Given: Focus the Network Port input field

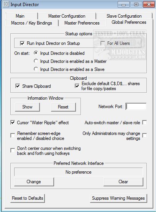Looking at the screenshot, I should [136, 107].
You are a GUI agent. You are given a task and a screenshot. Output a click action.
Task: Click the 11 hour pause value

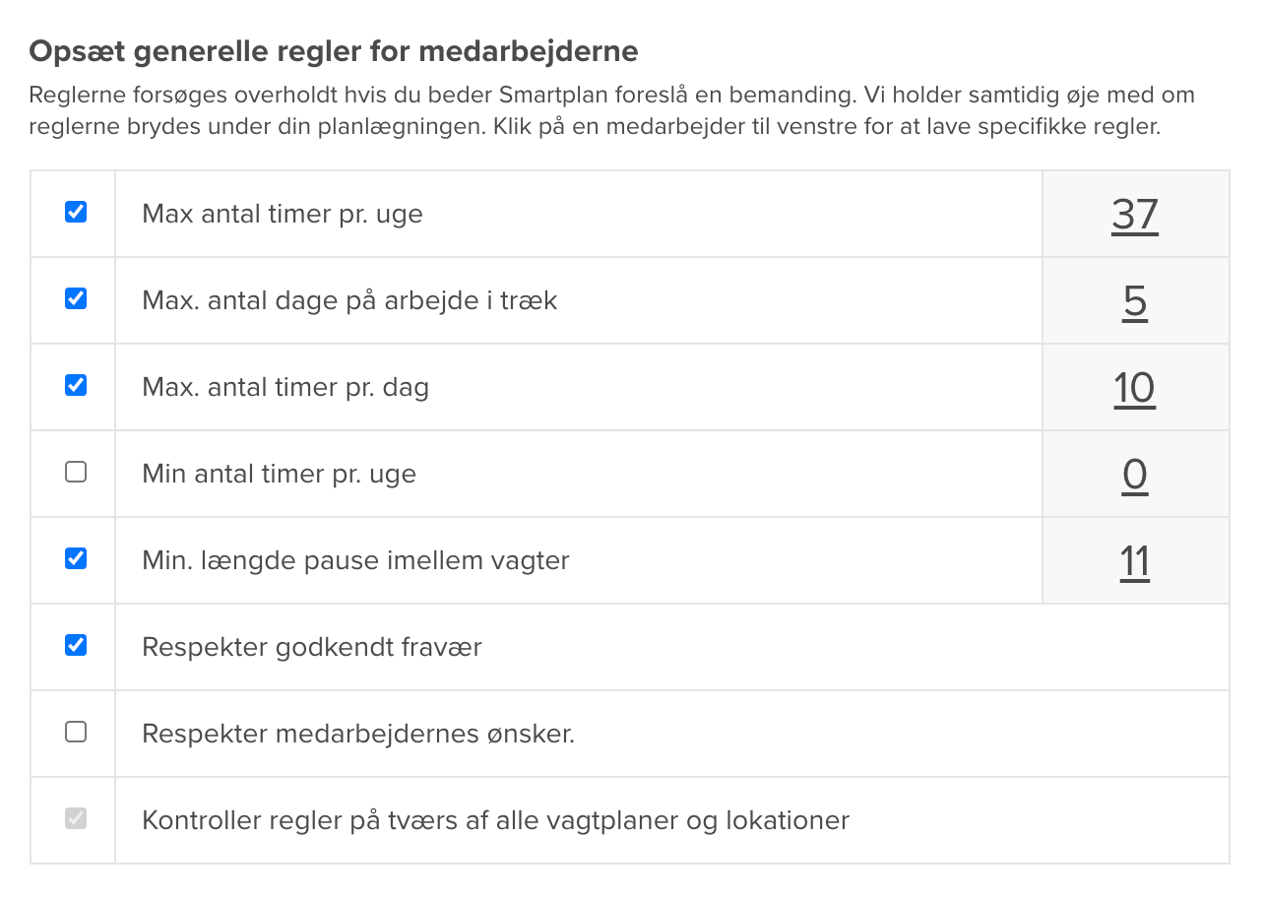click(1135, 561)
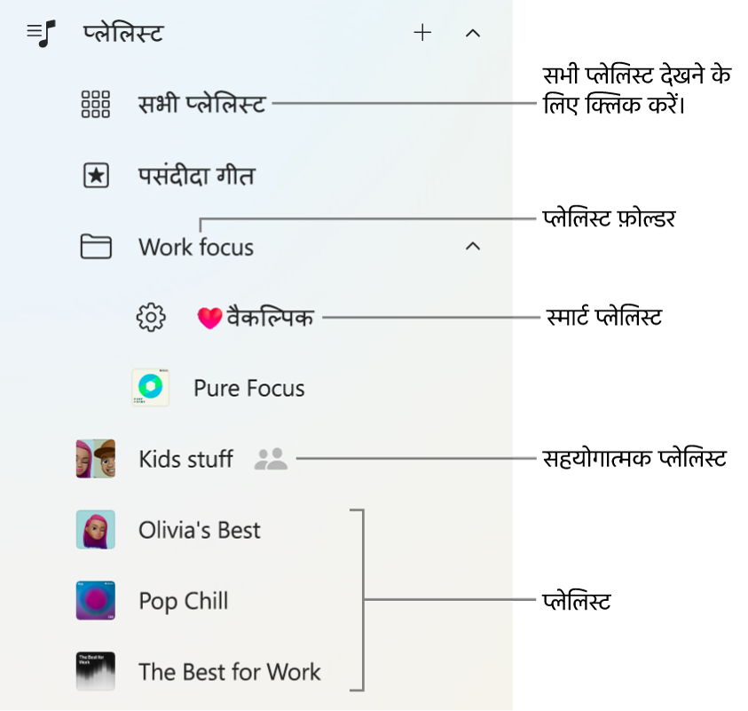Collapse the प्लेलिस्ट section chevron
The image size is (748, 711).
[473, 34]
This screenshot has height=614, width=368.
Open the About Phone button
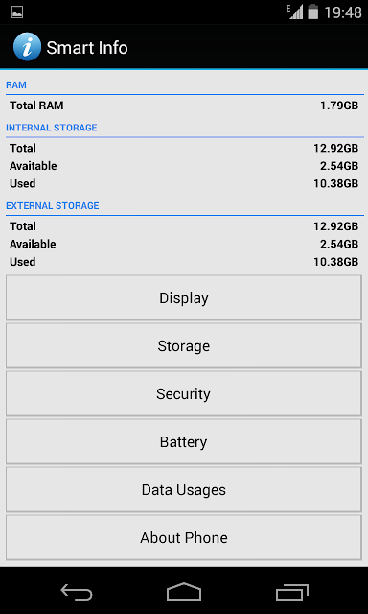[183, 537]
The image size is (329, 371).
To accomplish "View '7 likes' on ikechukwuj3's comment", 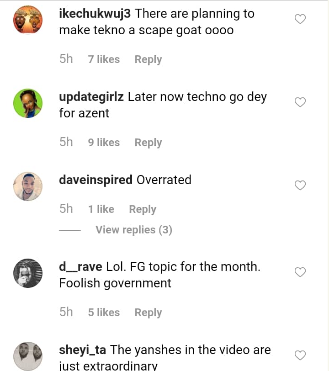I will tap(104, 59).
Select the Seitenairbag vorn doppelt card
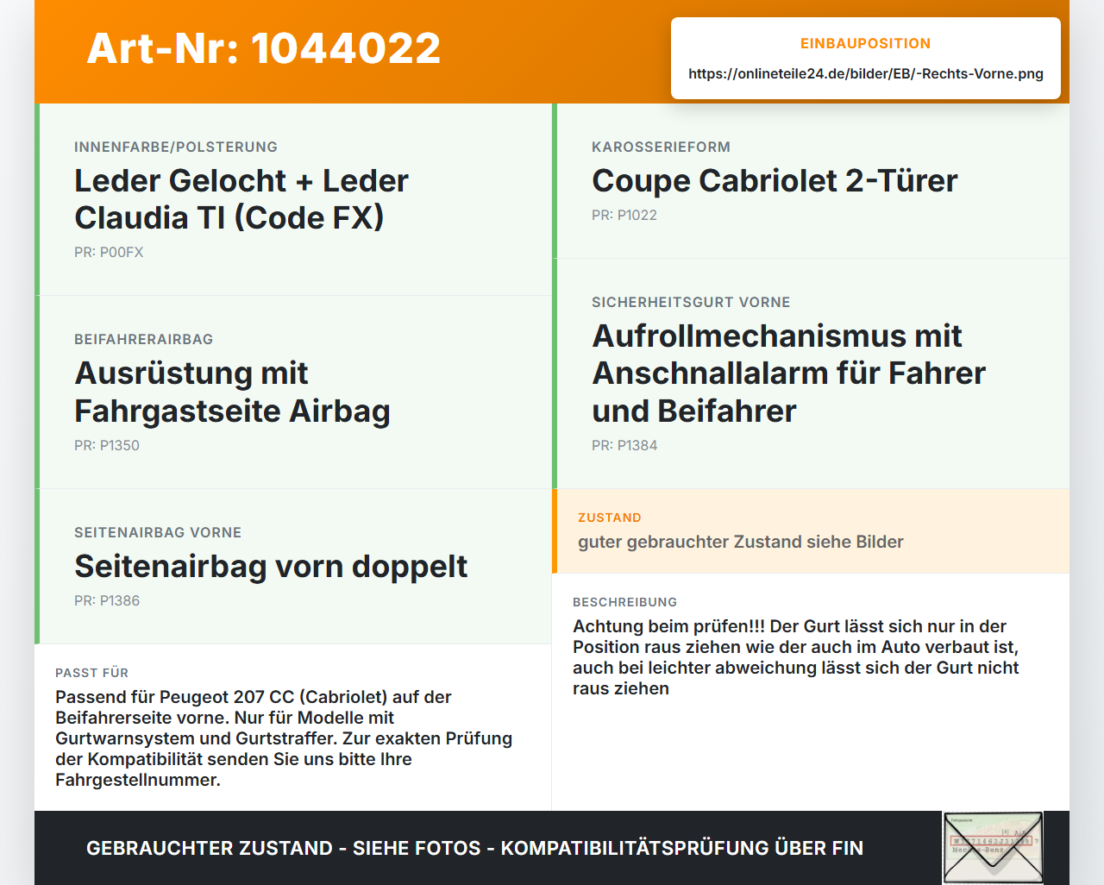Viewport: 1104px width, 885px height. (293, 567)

◆ ◆ ◆

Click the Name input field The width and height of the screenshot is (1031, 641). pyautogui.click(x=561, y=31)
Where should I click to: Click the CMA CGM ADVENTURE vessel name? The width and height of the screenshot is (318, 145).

◆ ◆ ◆

Your task.
In the entries above, find the line holding "Click the Name" and the line holding "Where should I"; print both of them and every line between, exactly, and nothing else.

Your solution.
Click the Name input field The width and height of the screenshot is (1031, 641). pyautogui.click(x=561, y=31)
Where should I click to: Click the CMA CGM ADVENTURE vessel name? The width and height of the screenshot is (318, 145).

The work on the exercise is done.